▶ **Selected extract**
What was it like to be at "Ground Zero"? Three psychiatrists discuss their experience and the impact the attack on the World Trade Center will have on the future.
"Nothing in my life so far has prepared me to face the sights, sounds, smells and emotions that accompanied the horror of Sept. 11," said Spencer Eth, M.D. For the last 20 years, Eth has spent his professional career treating and studying children, Vietnam veterans and others struggling with issues of trauma and grief.
Saint Vincent Catholic Medical Centers, where Eth is vice chair of the department of psychiatry, is an academic medical center of New York Medical College. Its Manhattan campus was the closest trauma hospital to "Ground Zero."
Eth's self-disclosure parallels the reactions of many psychiatrists and other mental health care professionals who remain on the frontlines providing help to anguished rescue workers, police, firefighters, families and co-workers of the missing or dead, teams in the medical examiner's office, workers aiding bereaved families, and countless others.

▶ **Task instructions**
(1) Copy everything in the Ground Zero passage from "Eth's self-disclosure parallels" down to "and countless others.".
(2) Answer these questions from the Ground Zero passage:
(a) For how many years has Eth spent his professional career on issues of trauma and grief?
(b) What position does Eth hold at Saint Vincent Catholic Medical Centers?
(c) Which campus was the closest trauma hospital to "Ground Zero"?
(3) Decide whether each statement agrees with the Ground Zero passage:
(a) Saint Vincent Catholic Medical Centers is an academic medical center of New York Medical College.
(b) Eth's work has been limited to Vietnam veterans.
(c) Four psychiatrists discuss their experience.

▶ **Extracted data**

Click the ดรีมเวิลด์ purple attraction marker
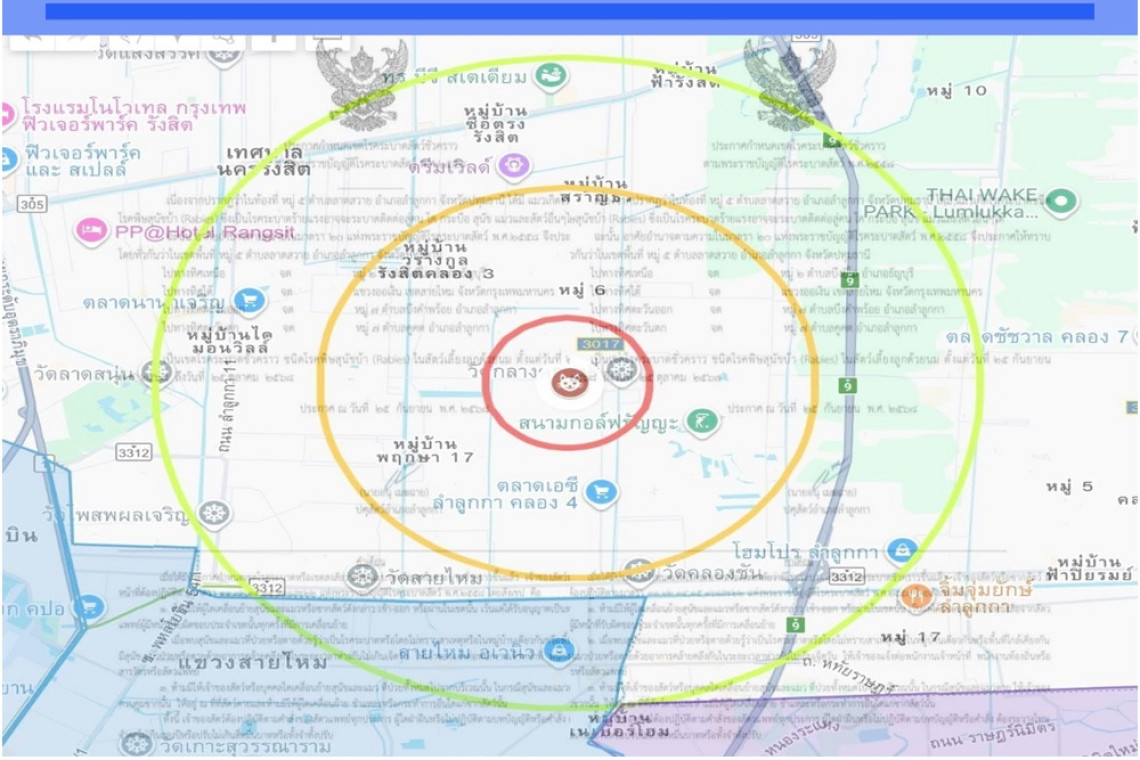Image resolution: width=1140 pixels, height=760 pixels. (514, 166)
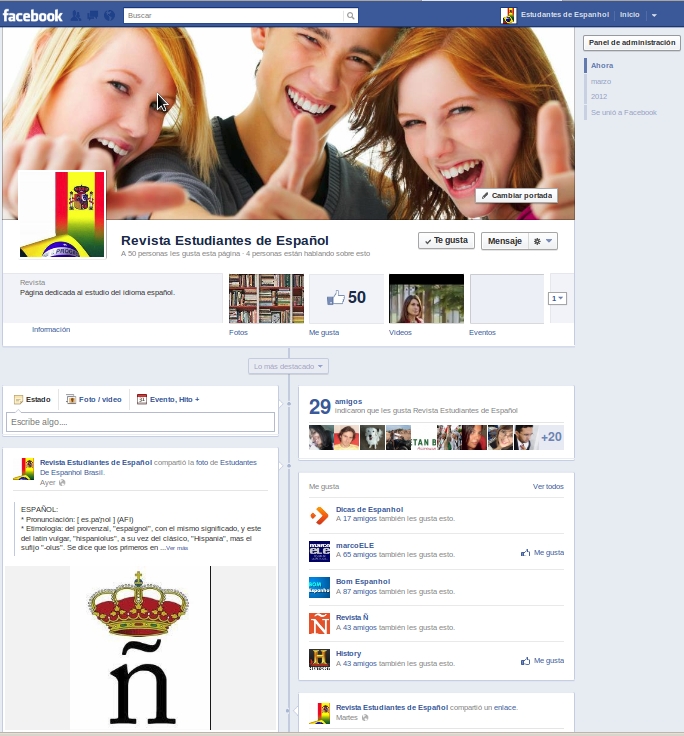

--

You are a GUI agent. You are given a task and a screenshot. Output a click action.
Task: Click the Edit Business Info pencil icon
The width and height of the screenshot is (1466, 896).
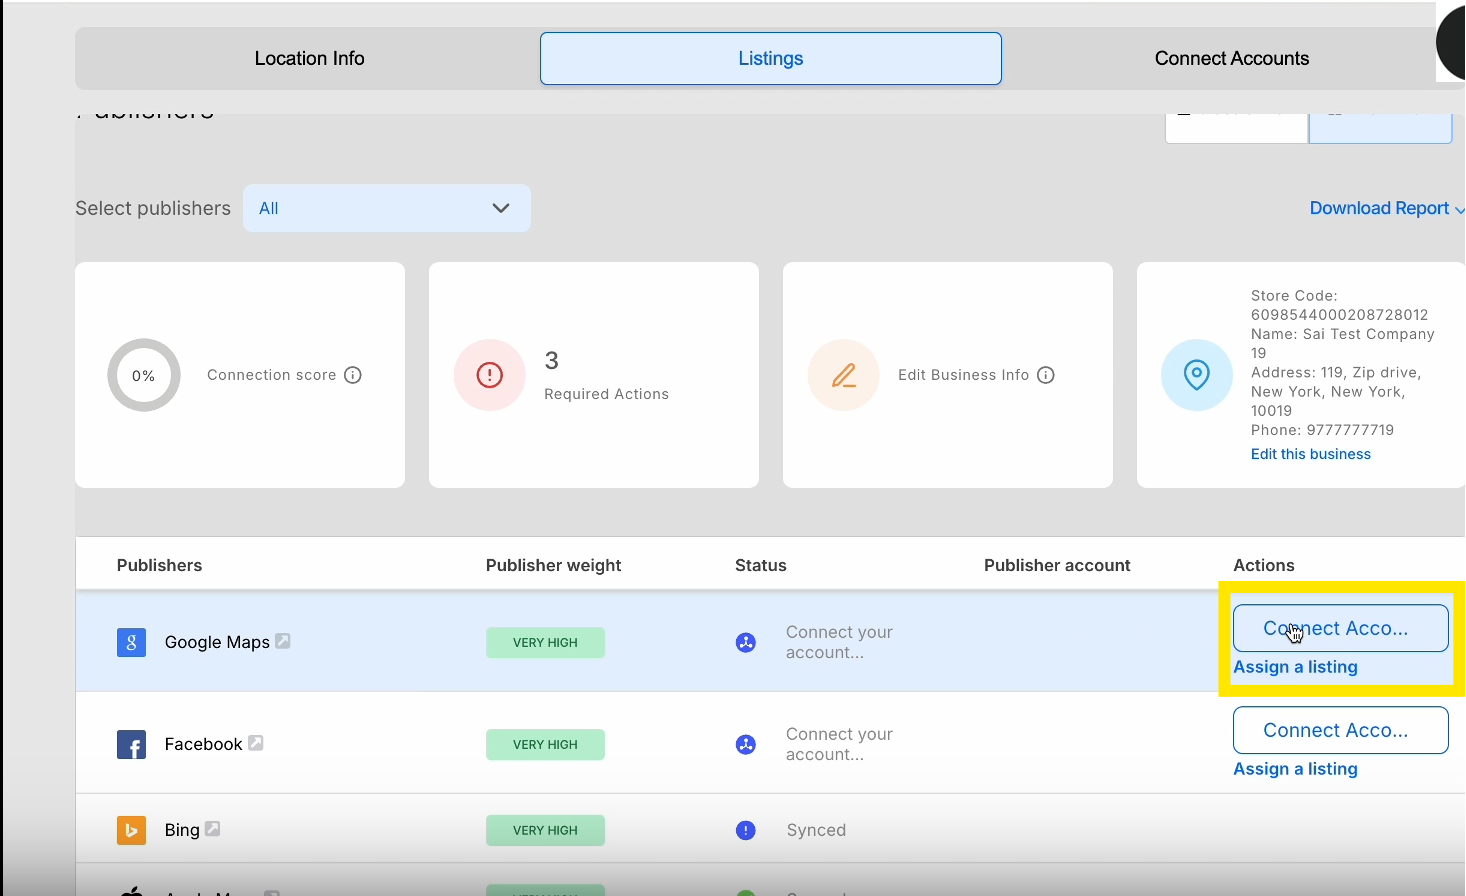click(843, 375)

▶ **Results in order**
(1)
Eth's self-disclosure parallels the reactions of many psychiatrists and other mental health care professionals who remain on the frontlines providing help to anguished rescue workers, police, firefighters, families and co-workers of the missing or dead, teams in the medical examiner's office, workers aiding bereaved families, and countless others.

(2)
(a) 20 years.
(b) Vice chair of the department of psychiatry.
(c) The Manhattan campus of Saint Vincent Catholic Medical Centers.

(3)
(a) Yes: "is an academic medical center of New York Medical College"
(b) No: "treating and studying children, Vietnam veterans and others"
(c) No: "Three psychiatrists discuss their experience"